US stock index futures were sharply lower in early trade this morning, adding to losses made during Thursday’s session. All the US majors closed in the red yesterday, despite strong second quarter results from Microsoft and Meta Platforms, together with news that both ‘Magnificent Seven’ constituents were ramping up their spending on AI development.
The NASDAQ posted a minimal loss, while the S&P 500 ended down 0.4%. Both indices had hit fresh all-time intra-day highs earlier in the session. Meanwhile, the Dow and Russell 2000 fell 0.7% and 0.9% respectively. The tech-fuelled rally fizzled somewhat on tariff concerns ahead of President Trump’s overnight deadline.
Source: TN Trader
Mr Trump’s latest tariffs will bring increased duties on a wide range of US imports. These measures include 35% tariffs on Canadian goods, 25% on India, 15% on both Japan and the European Union, and nearly 40% on Swiss products. Cambodia and Malaysia face rates of 19%, while Taiwan is now subject to a 20% tariff. These additional levies will officially start in a week’s time. Mexico has been granted a 90-day extension amid ongoing negotiations.
Just hours before the deadline, President Trump confirmed that goods transhipped to avoid existing duties would also face a punitive 40% levy. The sweeping changes to trade policy have overshadowed otherwise strong earnings from Microsoft and Meta Platforms, leaving investors uncertain about the near-term direction for equities.

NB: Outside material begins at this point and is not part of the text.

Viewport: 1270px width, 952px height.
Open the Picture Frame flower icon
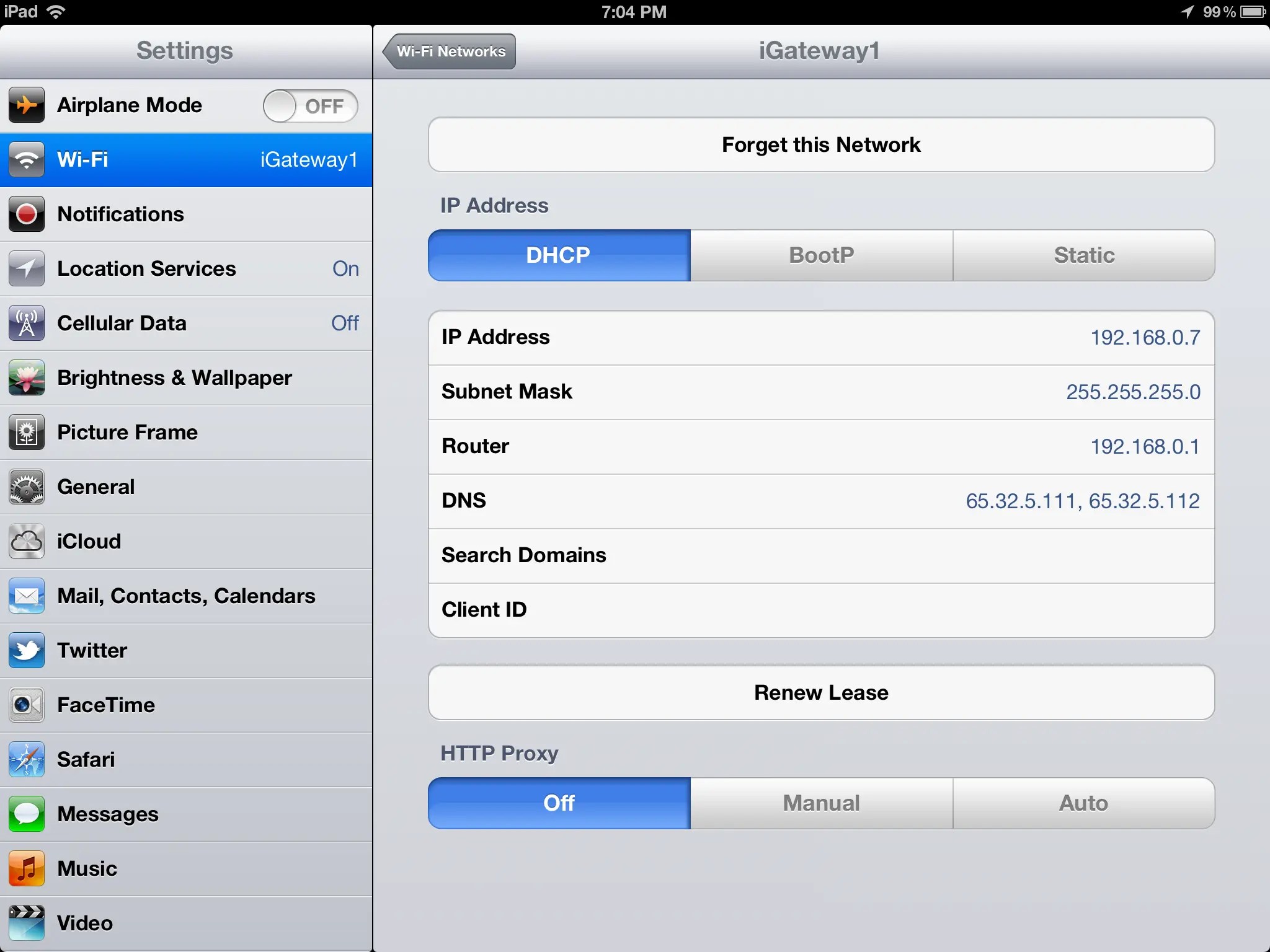tap(27, 432)
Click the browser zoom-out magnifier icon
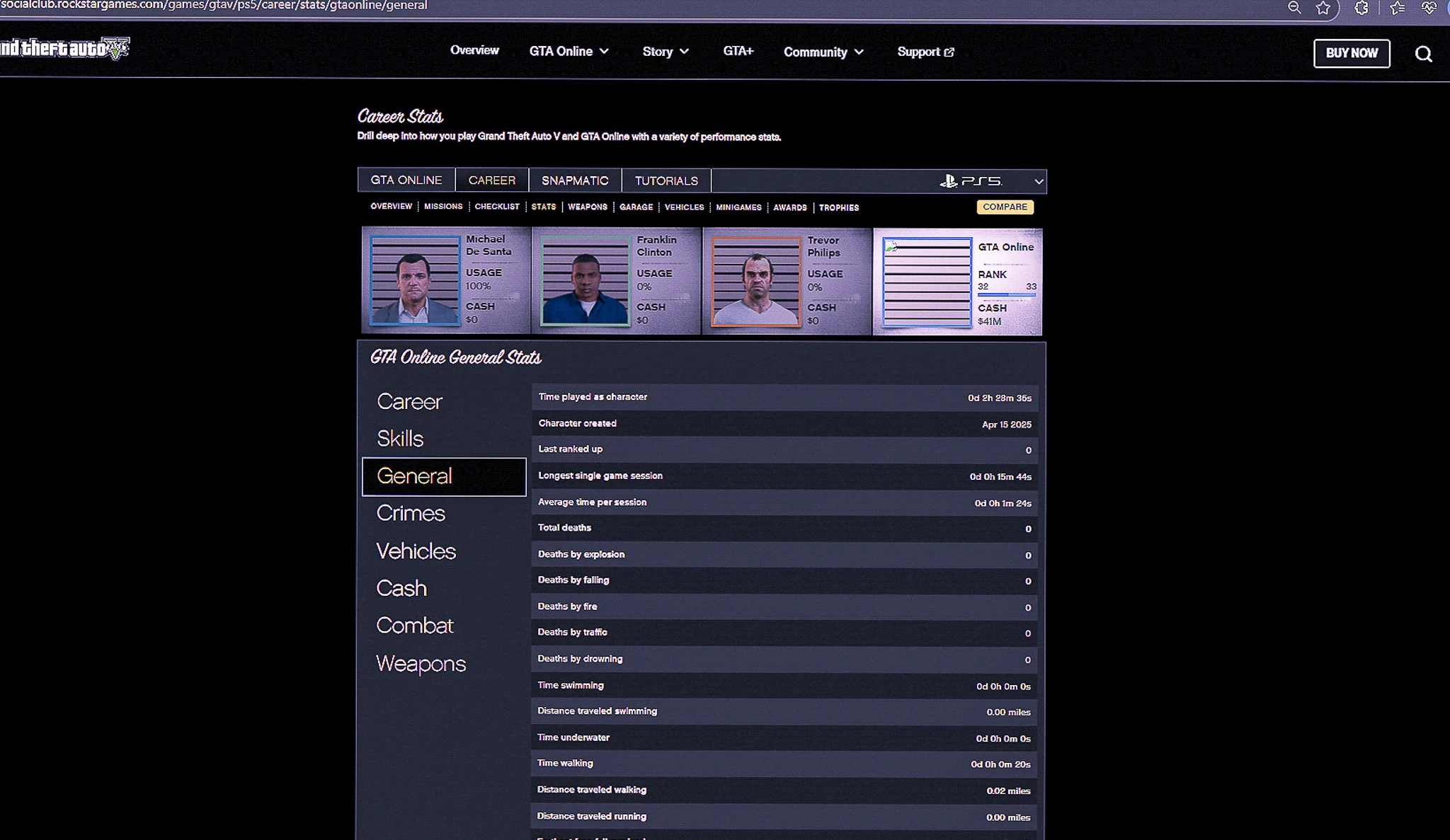1450x840 pixels. click(1294, 8)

After last night’s close, Apple delivered solid quarterly results, reporting strong iPhone sales that saw its stock post a 2% gain. However, this positive tone was short-lived. Amazon’s earnings fell flat with investors. There was particular concern over disappointing results from its cloud division, along with some cautious forward guidance. Amazon tumbled over 8% following the news, and it’s also worth noting that key semiconductor manufacturers were all in the red this morning. Nvidia and TSMC were both down over 2%, while Super Micro Computer and Advanced Micro Devices were down over 4% each.
Market volatility ticked up this morning. The VIX has risen close to 12% since the beginning of this week, reflecting growing investor unease as earnings, tariffs and key macro data converge. Despite strong results from Apple, headline risk has reemerged. With updated US tariffs soon to take effect, traders are likely to remain cautious, especially heading into the weekend.
Traders now turn their attention to July’s Non-Farm Payrolls which are released later today. The consensus expectation is for a payroll print of around 110,000 jobs, down from 147,000 previously. Analysts also expect the Unemployment Rate to tick up to 4.2% from 4.1%. This is a key measure of the US labour market, and of great importance as far as the Federal Reserve is concerned.
The Fed has a dual mandate: to maintain price stability (keep inflation under control) while ensuring maximum employment. As things stand, inflation is taking precedence. But any softening in the labour market will make it difficult for the central bank to argue against loosening monetary policy.
Meanwhile, the Federal Reserve’s decision to hold rates at 4.25%–4.5% in a 9-2 vote earlier this week shows internal division, particularly as President Trump continues to push for rate cuts. With the Fed on pause until September at the earliest, attention turns to economic data. So today’s Non-Farm Payroll report will be watched closely.